Bethea's Karate Studio
Volume 1, Issue 1 December 2016
As we bring 2016 to a close I must thank all of you for what I consider a great year. The year was filled with lots of travel and meeting lots of people. Our first event of the year was Mr. Jones’ Central Indiana Karate Tournament and we were off and running from that point. Region 1’s Cabin Fever is the initial event for the year and their annual banquet is held on Saturday evening. Imust mention that I visited Mrs. Sutton and her students in Texas in early January. Our training there was very interesting. Her Dojo is growing and I am sure that it will show when I am there at the beginning of the year. That trip was followed by a trip to Dallas and Mr.

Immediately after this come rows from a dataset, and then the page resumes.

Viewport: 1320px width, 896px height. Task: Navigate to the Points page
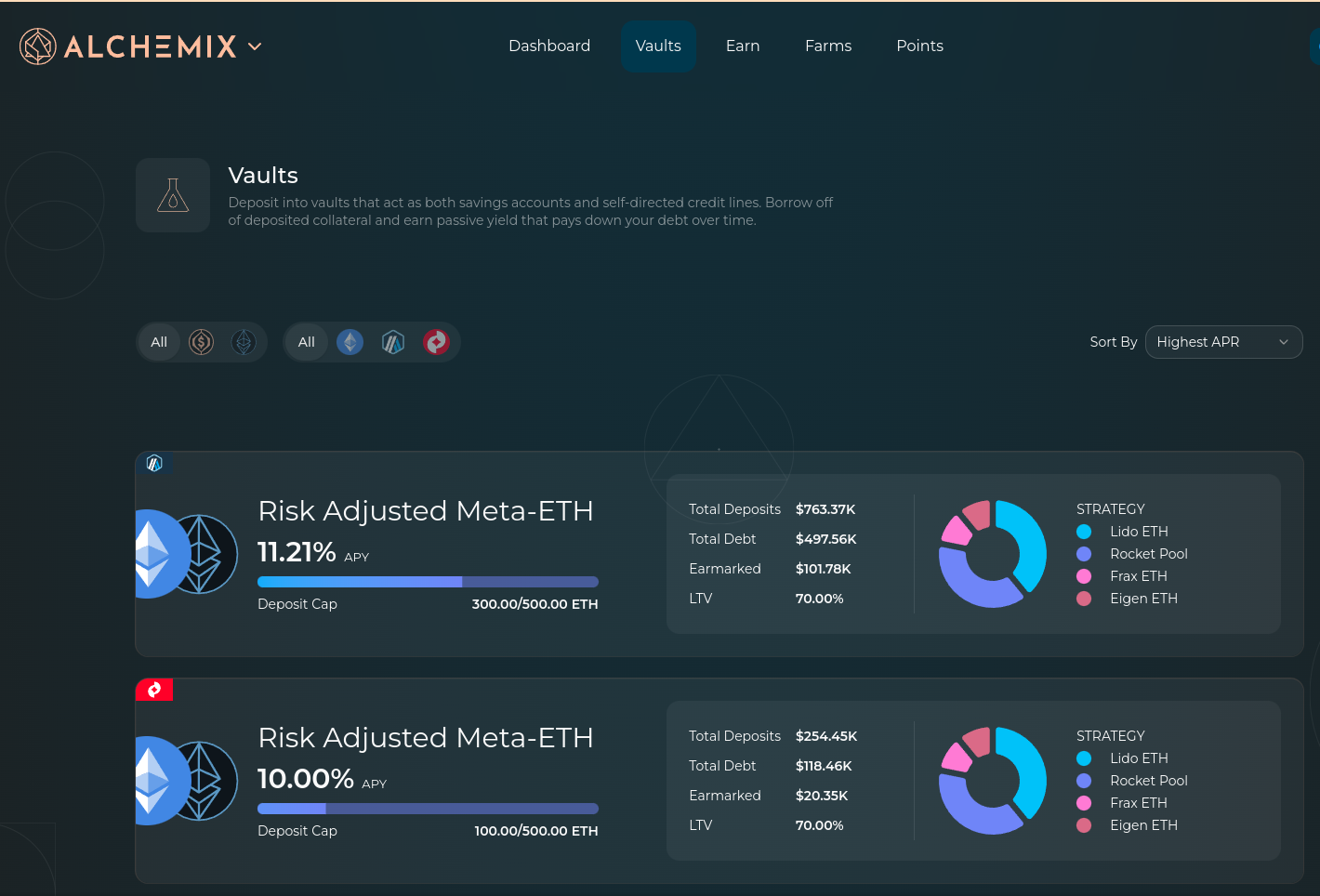tap(919, 46)
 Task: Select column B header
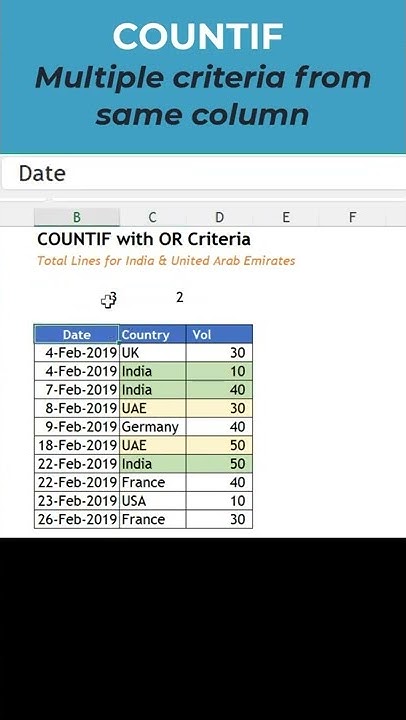point(77,217)
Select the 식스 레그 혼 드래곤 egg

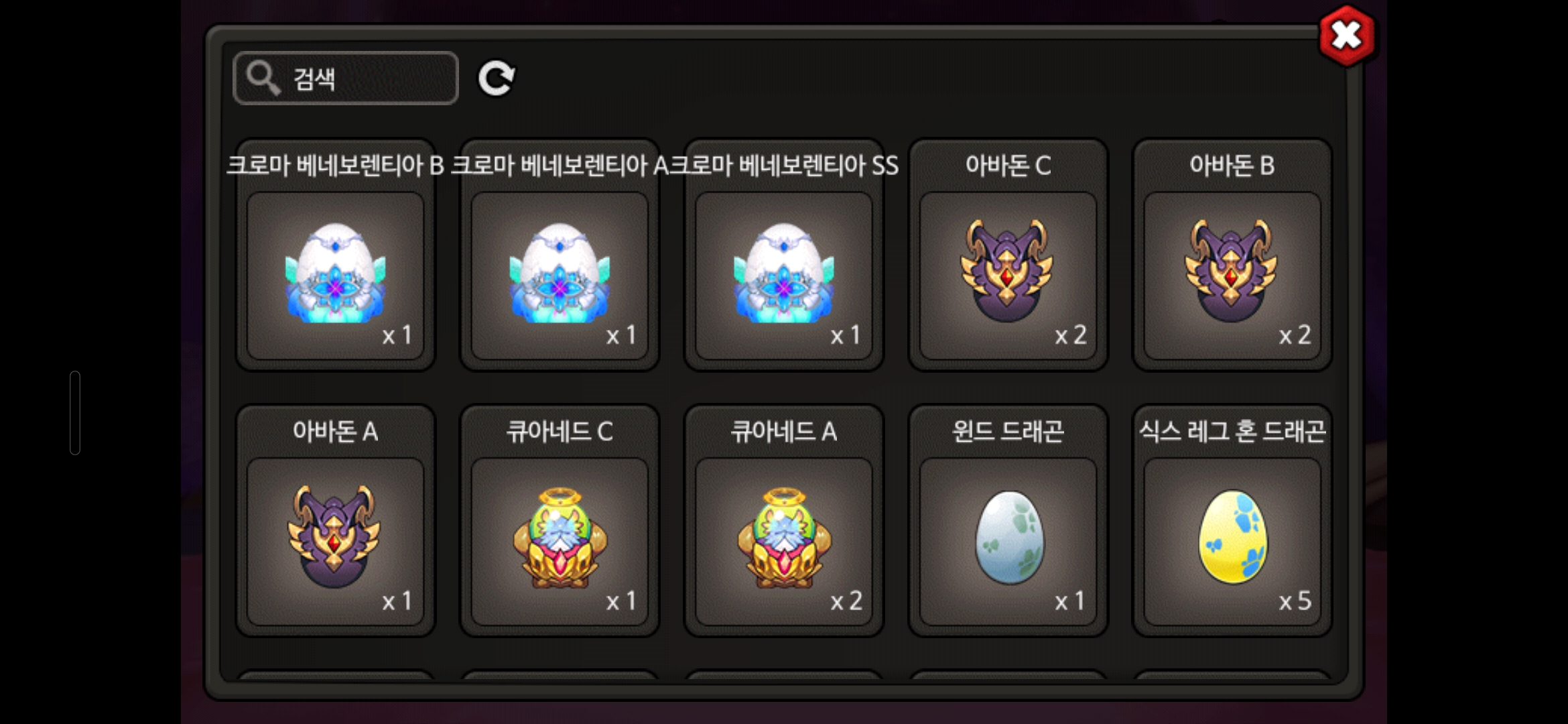pyautogui.click(x=1232, y=542)
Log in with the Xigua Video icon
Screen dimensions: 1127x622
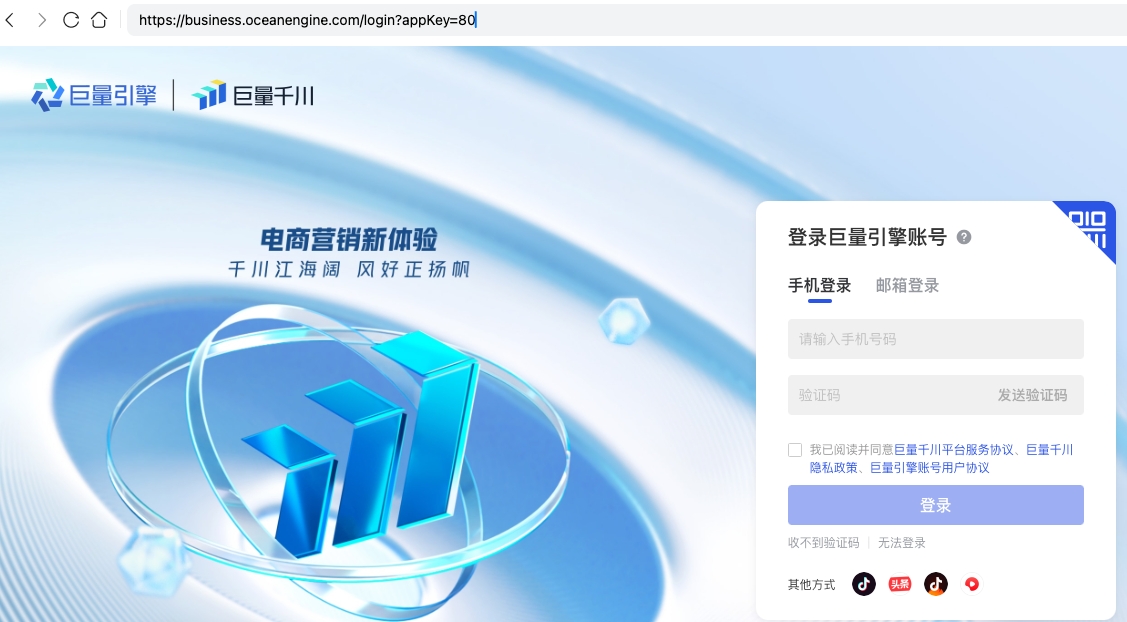click(971, 584)
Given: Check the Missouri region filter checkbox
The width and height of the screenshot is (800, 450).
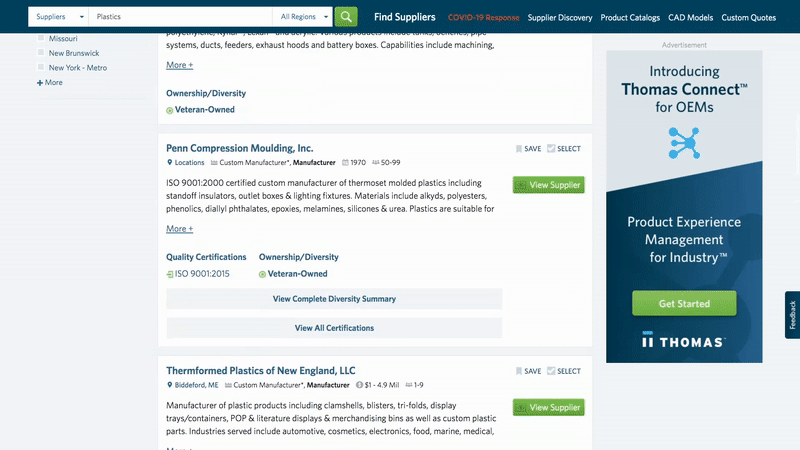Looking at the screenshot, I should [41, 37].
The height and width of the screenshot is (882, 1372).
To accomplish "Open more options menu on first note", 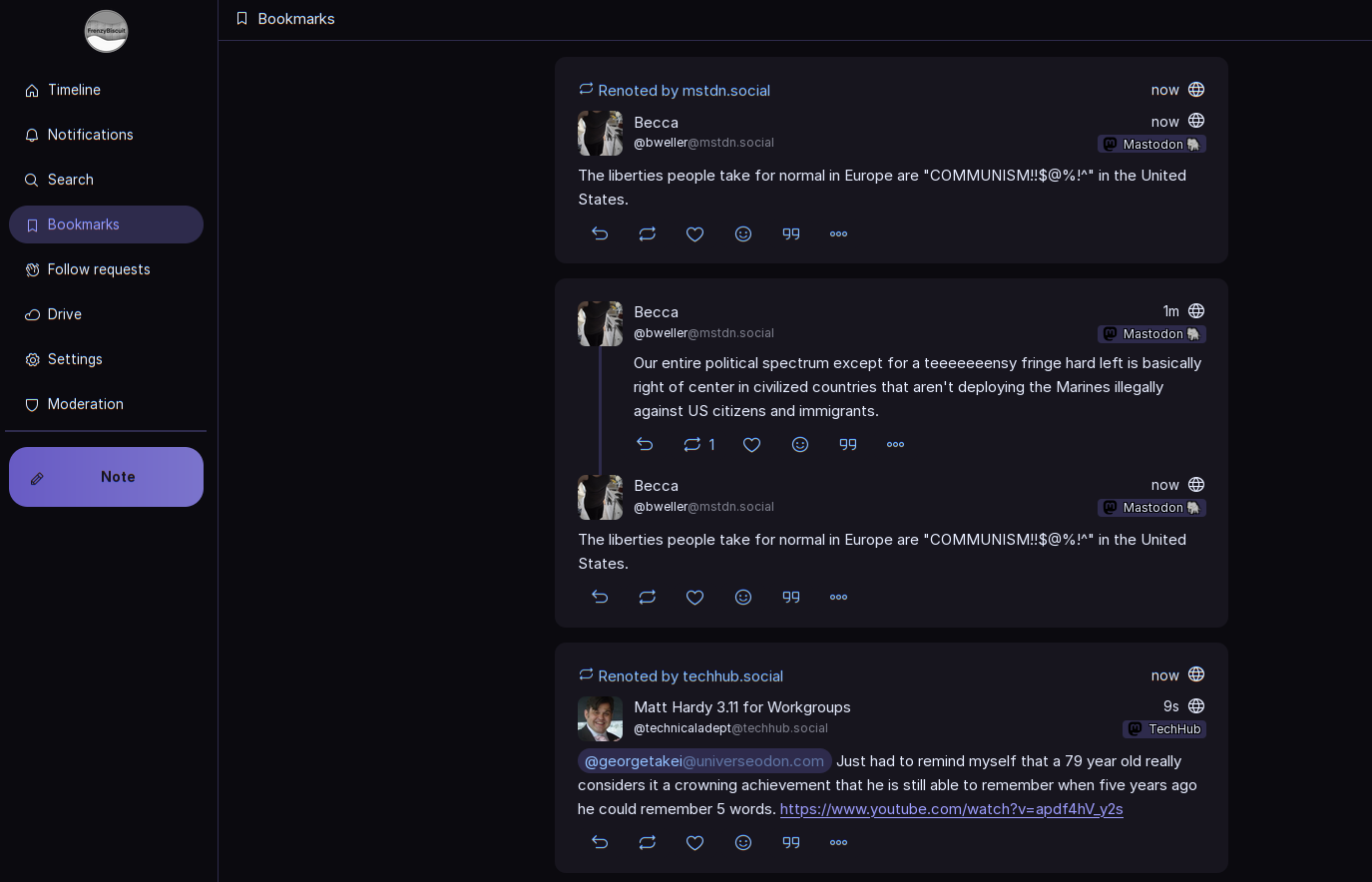I will [x=839, y=233].
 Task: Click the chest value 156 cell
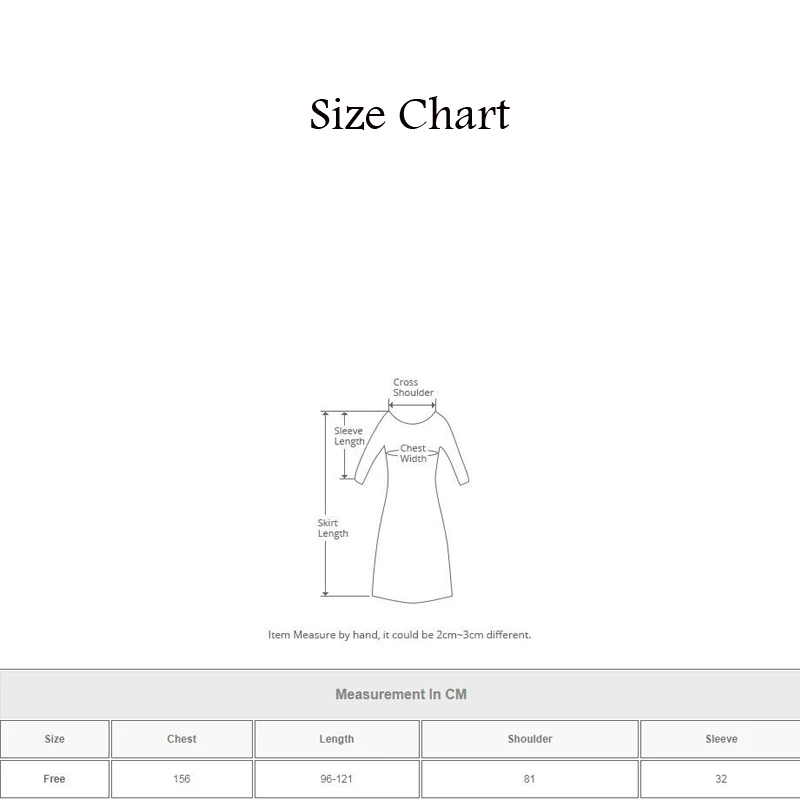[182, 779]

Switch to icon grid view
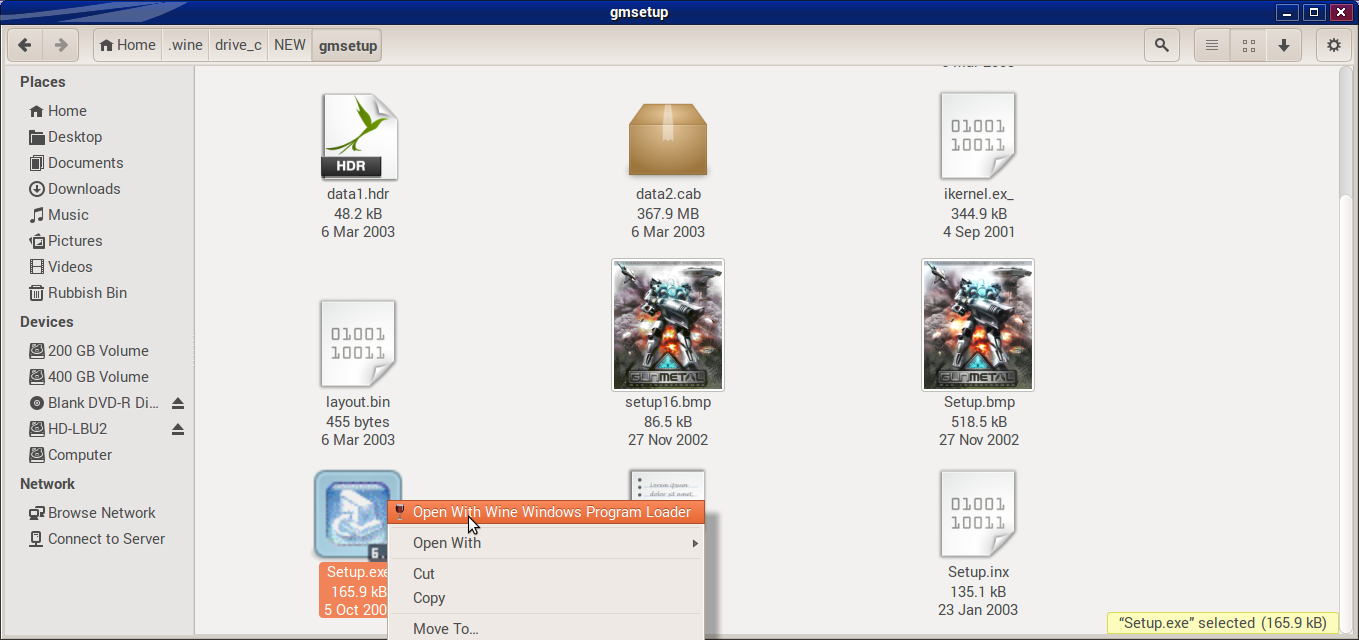click(x=1248, y=45)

Galvan’s tournament. In March we host Region 2’s first tournament and banquet. As always the students from Bethea’s Karate Studio did well. Although I don’t remember all of the places I do remember who received awards at the banquet. The following students were recognized: Adam Kemper, Omari Solomon, Collin Earl, Emma, LaMons, Wyatt LaMons, and Derek Brading. The Dojo received The 3rd Runner Up award for total points accumulation during the year. That was really a surprise to me since that had not happened in many years. Travel then took me to Ohio, New Mexico, Okinawa, Wisconsin, Illinois, Texas, North Carolina, Michigan, Arizona, Florida, Washington, D C, Missouri, Arizona, California, and Kentucky. As you can see, I was on the go quite a bit. There are several students I have to recognize for helping with classes when I am gone. Mr. Brading, Ms. Cole, Mr. Sylvester, Wyatt and Emma LaMons have always helped to maintain classes while I am away. My special thanks to these individuals.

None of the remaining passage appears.